Tove Taalesen, royal correspondent for the Nettavisen website, told the BBC: “Something must have happened and she didn’t want to tell us that. She blew the possibility to come clean and to be honest.”
Ole-Jørgen Schulsrud-Hansen, a historian and TV2 royal correspondent, argued that Mette-Marit was wrong to prioritize her privacy over the institution of the royal family.
“The only thing this exposes is that the Norwegian royal family and the royal court have misunderstood what it means to be royal—and if they don’t turn that boat around this will happen again.”
Pressure and Health
The crown princess has faced intense scrutiny in recent weeks, including from Prime Minister Jonas Gahr Støre, to explain her connections to Epstein. She has previously apologized and admitted to “poor judgment.”
When asked why neither the palace nor the foreign ministry knew about her links to Epstein, she said he was a “private contact” and she did not disclose all her private contacts.
On whether she has the motivation to continue in her royal role—given her struggles with chronic lung disease pulmonary fibrosis—Mette-Marit made clear that her health would be the determining factor.

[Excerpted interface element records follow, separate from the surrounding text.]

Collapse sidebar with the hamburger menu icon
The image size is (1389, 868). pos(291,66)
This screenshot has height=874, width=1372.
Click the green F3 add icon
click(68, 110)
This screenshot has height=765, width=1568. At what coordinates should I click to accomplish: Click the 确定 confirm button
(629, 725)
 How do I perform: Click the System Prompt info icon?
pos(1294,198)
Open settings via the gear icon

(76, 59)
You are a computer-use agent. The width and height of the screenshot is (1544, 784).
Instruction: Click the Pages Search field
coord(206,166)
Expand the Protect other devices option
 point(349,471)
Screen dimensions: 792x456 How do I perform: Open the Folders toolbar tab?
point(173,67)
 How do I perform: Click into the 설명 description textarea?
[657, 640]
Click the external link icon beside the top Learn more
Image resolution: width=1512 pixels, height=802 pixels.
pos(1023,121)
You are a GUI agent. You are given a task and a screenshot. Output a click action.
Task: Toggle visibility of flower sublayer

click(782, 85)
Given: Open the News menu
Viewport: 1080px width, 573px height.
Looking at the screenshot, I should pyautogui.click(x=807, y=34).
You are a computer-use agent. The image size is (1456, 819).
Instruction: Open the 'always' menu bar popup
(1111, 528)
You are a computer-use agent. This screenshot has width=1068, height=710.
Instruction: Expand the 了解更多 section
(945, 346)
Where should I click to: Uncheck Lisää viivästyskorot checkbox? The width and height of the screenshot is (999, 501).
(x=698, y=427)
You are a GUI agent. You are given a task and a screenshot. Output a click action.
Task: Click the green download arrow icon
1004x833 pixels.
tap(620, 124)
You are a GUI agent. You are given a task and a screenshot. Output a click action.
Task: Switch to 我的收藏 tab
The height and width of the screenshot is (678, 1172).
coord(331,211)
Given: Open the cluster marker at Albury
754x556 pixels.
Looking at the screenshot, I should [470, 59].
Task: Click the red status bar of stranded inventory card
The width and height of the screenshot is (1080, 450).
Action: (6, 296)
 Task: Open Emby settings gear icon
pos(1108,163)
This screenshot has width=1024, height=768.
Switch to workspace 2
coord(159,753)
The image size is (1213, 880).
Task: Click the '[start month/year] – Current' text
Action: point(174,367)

“I live with a serious illness,” she said. “That is the very thing that decides whether in fact I can continue to perform in the role I hold, or not.”
She expressed her desire to stand by her husband “if I have the opportunity to do so, given my health.”
Crown Prince Haakon said the couple remained united after more than 25 years of marriage. “This is after all our project, which we’re doing together.”
But Taalesen found the terminology jarring: “A project is something you do at work, but if you are the king and queen, you have a purpose in life.”
A verdict in her son’s rape trial is expected in June. The crown princess has said it is Epstein’s victims “who deserve justice for the great abuse they had suffered,” adding that she felt “great anger they had not yet received it.”